ARGE KV : Regierungsprogramm - Kapitel "Gesundheit"

Gemeinsame Presseaussendung von ARGE KV und NÖGKK

St. Pölten (OTS) - Das Regierungsprogramm führt unter dem Kapitel "Gesundheit" im Punkt 3 "Steuerung im Gesundheitswesen" Folgendes aus:

"Für die Gebietskrankenkassen wird ein bundesweit einheitliches Leistungsrecht realisiert. Die Gebietskrankenkassen bilden auf der Grundlage dezentraler Organisationsstrukturen eine gemeinsame Sparte Krankenversicherung im Hauptverband. In diesem Zusammenhang erfolgt eine Neugestaltung seiner Aufgaben und seiner Organisation. In der Sparte Krankenversicherung treffen die Vertreter der Gebietskrankenkassen - in Abstimmung mit Sonderversicherungsträgern -bundesweit verbindliche Vereinbarungen (gemeinsame Ziele, Abstimmung des Leistungsrechts, Versorgung mit Heilmitteln und Heilbehelfen, Leitlinien für die Honorierung der Anbieter). Damit soll die Gestaltungsmöglichkeit der regionalen Selbstverwaltungen auf der Bundesebene gestärkt werden. Fragen der partnerschaftlichen Entscheidungsstrukturen sind von den Interessensvertretungen der Arbeitgeber und Arbeitnehmer im Konsens zu klären."
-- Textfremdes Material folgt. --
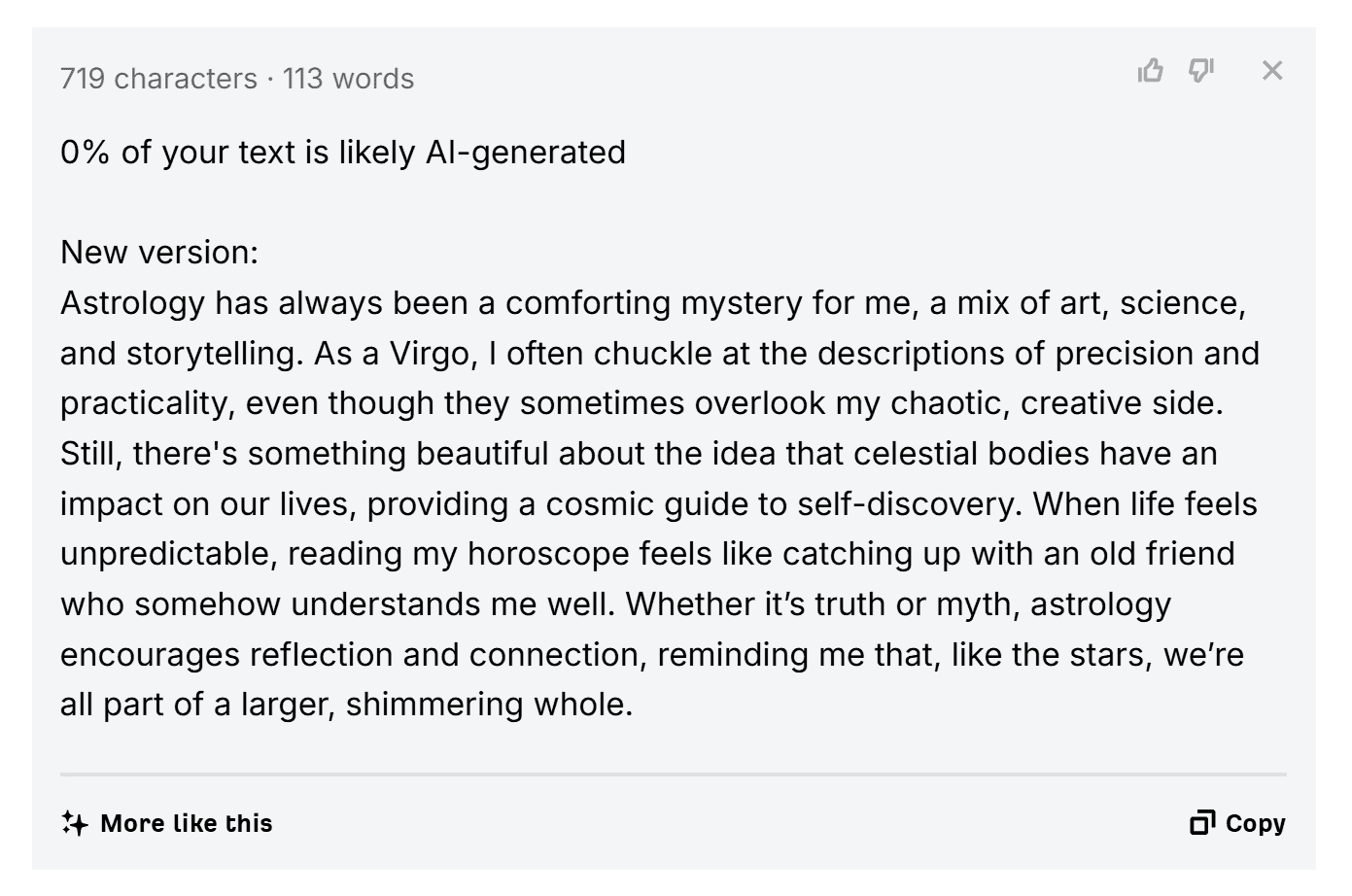Image resolution: width=1352 pixels, height=896 pixels.
Task: Click the sparkle icon beside More like this
Action: pyautogui.click(x=75, y=823)
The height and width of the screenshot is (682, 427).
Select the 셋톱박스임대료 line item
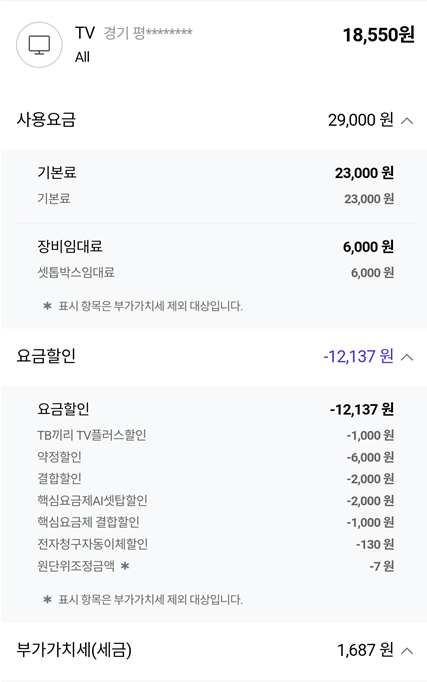pos(216,273)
In der Arbeitsgemeinschaft Krankenversicherung (ARGE KV) sind alle Obleute der Gebietskrankenkassen und der Sonderversicherungsträger vertreten. Sie beschäftigt sich mit aktuellen Themen der Krankenversicherung. Die ARGE KV ist ein zielorientiert arbeitendes und auf Konsens gerichtetes Gremium, das sich in der Vergangenheit aktiv in die politische Diskussion um Neuausrichtungen im Gesundheitswesen eingebracht hat.

In der Sitzung der ARGE KV am 13.2.2007 bekräftigte ihr Vorsitzender, der Obmann der Niederösterreichischen Gebietskrankenkasse, KR Gerhard Hutter: "Wir als
ARGE KV wollen an der Umsetzung dieses Regierungsprogramms aktiv mitgestalten und uns rechtzeitig in legistische Prozesse einbringen." Bis zum Sommer dieses Jahres wird ein "ARGE KV-Modell" über partnerschaftliche Entscheidungsstrukturen im Gesundheitswesen vorgelegt. Das Angebot zur Zusammenarbeit richtet sich an die politischen Entscheidungsträger und Sozialpartner.

Die ARGE KV sieht dieses Regierungsprogramm - trotz Zentralisierungstendenzen, wie Vereinheitlichung des Leistungsrechts, abgestimmte Honorarordnung, etc. - als Chance zur Stärkung dezentraler Organisationsstrukturen im Gesundheitswesen. Mehr Mitbestimmung beim Hauptverband und die Beteiligung aller Versicherungsträger an dessen Entscheidungsprozessen sind ihr Ziel. Die ARGE KV ist auf Grund ihrer bisherigen Tätigkeit und ihrer Zusammensetzung geradezu prädestiniert, zur neuen "Sparte Krankenversicherung" aufgewertet zu werden. Die Dienstgebervertreter der Gebietskrankenkassen wären zur Schaffung eines breiten Konsens in diese Sparte Krankenversicherung einzubinden.